Janet was fascinated by the mud brick houses along the
road that only have one door and one window.
And there are a LOT of walls here – It almost seems to be one long wall
beside the road, with houses being part of that wall. And as for the trucks loaded with the remains
of the maize plants after the cobs have been harvested – It can’t be very heavy
because the old trucks load SO much on the back that the driver can hardly see
out of the front windscreen ! And they
are often broken down along the road as well, blocking more than just one lane
!!
Scenery wise the irrigation scheme was making quite an
impact in the otherwise very dry environment.
Sugar cane, mangoes, rice, even grapes, and several other crops we
couldn’t identify were alongside the road, but there was a very clear line
where the irrigation stopped, and sand immediately replaced the green.
Then the irrigation scheme evidently finished, and we got
into flat, totally desert scenery. Once
again, not what I expected in Peru !!
Sand dunes, mountains (or high hills)
in the distance, but almost impossible to see because the high wind
blowing off the sea to the west blew sand across the road and created such a
haze that you couldn’t see very far at all.

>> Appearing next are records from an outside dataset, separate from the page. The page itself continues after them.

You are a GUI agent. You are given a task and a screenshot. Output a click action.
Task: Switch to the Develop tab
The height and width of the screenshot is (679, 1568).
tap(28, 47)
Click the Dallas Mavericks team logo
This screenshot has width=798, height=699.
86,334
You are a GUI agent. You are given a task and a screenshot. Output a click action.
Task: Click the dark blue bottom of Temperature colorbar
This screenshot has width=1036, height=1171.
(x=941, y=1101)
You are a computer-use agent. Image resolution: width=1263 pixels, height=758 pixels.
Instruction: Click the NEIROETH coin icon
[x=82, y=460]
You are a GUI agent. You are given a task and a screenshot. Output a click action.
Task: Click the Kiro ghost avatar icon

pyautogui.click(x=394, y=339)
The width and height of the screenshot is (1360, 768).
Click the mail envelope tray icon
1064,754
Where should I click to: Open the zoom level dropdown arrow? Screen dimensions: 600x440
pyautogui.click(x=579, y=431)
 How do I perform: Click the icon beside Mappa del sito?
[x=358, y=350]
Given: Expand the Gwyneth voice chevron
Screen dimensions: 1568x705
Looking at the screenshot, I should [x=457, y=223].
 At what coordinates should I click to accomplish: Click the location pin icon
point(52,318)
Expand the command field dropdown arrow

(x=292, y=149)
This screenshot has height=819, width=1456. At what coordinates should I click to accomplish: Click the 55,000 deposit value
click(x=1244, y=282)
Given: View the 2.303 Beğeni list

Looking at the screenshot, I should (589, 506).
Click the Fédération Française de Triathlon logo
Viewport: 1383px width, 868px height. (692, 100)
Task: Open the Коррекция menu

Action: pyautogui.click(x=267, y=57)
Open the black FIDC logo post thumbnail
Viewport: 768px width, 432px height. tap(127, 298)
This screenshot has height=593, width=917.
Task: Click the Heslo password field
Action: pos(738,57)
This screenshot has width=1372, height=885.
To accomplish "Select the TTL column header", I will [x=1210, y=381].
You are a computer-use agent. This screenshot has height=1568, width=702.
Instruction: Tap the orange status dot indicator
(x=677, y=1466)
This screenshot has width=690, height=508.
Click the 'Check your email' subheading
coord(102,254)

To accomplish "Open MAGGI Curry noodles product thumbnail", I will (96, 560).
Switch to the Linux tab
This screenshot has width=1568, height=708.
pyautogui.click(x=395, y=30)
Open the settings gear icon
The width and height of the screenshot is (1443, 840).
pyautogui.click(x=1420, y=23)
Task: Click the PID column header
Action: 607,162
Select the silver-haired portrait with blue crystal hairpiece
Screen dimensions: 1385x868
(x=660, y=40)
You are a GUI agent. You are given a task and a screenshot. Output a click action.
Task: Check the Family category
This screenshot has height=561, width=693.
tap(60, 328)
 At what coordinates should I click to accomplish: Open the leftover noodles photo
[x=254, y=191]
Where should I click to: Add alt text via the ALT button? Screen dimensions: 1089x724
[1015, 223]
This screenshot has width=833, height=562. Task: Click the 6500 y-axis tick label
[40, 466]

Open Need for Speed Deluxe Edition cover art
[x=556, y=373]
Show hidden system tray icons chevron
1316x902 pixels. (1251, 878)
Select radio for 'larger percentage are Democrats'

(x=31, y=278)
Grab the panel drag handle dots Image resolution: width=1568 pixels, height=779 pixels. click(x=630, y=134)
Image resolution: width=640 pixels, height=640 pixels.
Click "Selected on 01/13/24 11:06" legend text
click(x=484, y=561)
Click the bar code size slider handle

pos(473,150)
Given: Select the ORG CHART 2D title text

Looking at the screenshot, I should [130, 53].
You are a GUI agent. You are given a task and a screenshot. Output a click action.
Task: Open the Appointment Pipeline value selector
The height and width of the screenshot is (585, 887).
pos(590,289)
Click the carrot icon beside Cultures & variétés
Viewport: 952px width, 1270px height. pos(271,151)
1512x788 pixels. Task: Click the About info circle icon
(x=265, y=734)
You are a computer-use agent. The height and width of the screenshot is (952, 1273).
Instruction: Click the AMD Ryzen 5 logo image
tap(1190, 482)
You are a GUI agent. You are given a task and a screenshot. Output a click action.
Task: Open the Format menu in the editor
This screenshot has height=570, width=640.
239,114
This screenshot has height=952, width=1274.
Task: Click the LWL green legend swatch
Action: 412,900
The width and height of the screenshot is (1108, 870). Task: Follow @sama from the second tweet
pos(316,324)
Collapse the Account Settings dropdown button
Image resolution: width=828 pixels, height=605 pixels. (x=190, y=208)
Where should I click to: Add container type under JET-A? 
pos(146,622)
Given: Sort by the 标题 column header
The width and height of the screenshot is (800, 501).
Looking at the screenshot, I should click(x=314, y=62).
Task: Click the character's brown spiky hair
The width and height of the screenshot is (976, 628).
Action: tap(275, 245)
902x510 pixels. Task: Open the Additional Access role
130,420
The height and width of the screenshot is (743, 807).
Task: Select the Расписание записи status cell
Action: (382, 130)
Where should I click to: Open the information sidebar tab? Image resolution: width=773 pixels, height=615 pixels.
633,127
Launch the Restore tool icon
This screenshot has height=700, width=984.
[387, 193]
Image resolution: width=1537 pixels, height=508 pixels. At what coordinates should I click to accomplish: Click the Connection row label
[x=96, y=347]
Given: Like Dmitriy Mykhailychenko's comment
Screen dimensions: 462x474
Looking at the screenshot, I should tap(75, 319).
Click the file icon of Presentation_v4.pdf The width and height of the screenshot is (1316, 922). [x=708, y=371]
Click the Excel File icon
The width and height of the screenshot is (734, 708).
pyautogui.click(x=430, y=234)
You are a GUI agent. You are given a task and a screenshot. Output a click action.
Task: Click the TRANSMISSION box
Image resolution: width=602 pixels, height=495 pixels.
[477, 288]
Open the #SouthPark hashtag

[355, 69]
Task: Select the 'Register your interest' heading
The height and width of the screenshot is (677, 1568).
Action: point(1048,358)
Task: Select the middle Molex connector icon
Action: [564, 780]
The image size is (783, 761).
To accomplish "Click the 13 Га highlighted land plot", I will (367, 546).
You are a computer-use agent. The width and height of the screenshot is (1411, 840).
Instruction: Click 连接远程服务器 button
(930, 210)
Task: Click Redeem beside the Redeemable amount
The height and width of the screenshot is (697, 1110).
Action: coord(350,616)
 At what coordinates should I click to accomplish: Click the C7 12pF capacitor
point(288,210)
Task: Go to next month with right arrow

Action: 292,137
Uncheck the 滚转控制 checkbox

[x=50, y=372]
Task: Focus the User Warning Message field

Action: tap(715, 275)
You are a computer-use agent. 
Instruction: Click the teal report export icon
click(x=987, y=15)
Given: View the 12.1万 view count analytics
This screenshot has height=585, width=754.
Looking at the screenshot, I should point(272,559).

It was just like Dubai, or Oman in the old days. At one point we were stopped because a sand
dune had blown across the road, and a front end loader was moving the sand from
one side of the road to the other !!
Bit of a slow and pointless operation…….
Slowly the hills got closer, and eventually, not far from
Trujillo we went over a small pass – Not very high, only a few hundred meters,
but quite steep, and as they are building a dual carriageway on this section,
quite a lot of roadworks. Nice to have a
hill for a change though, after the whole day on straight flat roads. It is a long haul down to Lima – After 2
days in Peru it is still another 450 kms.
And after Lima we still have a fair way to go before we turn east over
the mountains to Cuzco, so we need to keep peddling.
For tonight we had heard about a Tourist Complex just
north of Trujillo which boasts of a motocross track, swimming pools, a zoo,
restaurants, soccer pitches and lots more – And allows camping ! Apparently it is really busy at weekends, but
as today is Wednesday, it should be OK.
Once again, we find it easily, although this time it is right beside the
highway, and for 30 sols, or about $10, we can stay here. We also find out they have a laundry as well,
which we are desperately in need of, so this is a good find ! After setting up camp, we wander round the
grounds, and check out the zoo (a bit sad – The animals are not really in an
ideal environment) and then settle in for the night. Looking forward to southern Peru as this
northern part is really quite rough – Although that is only a personal opinion
and I am sure that if we looked harder there are lots of great things here.
Just that we haven’t found them yet…….
Trujillo! ... didn't he run Telstra for a while? ... is he hiding out in SA?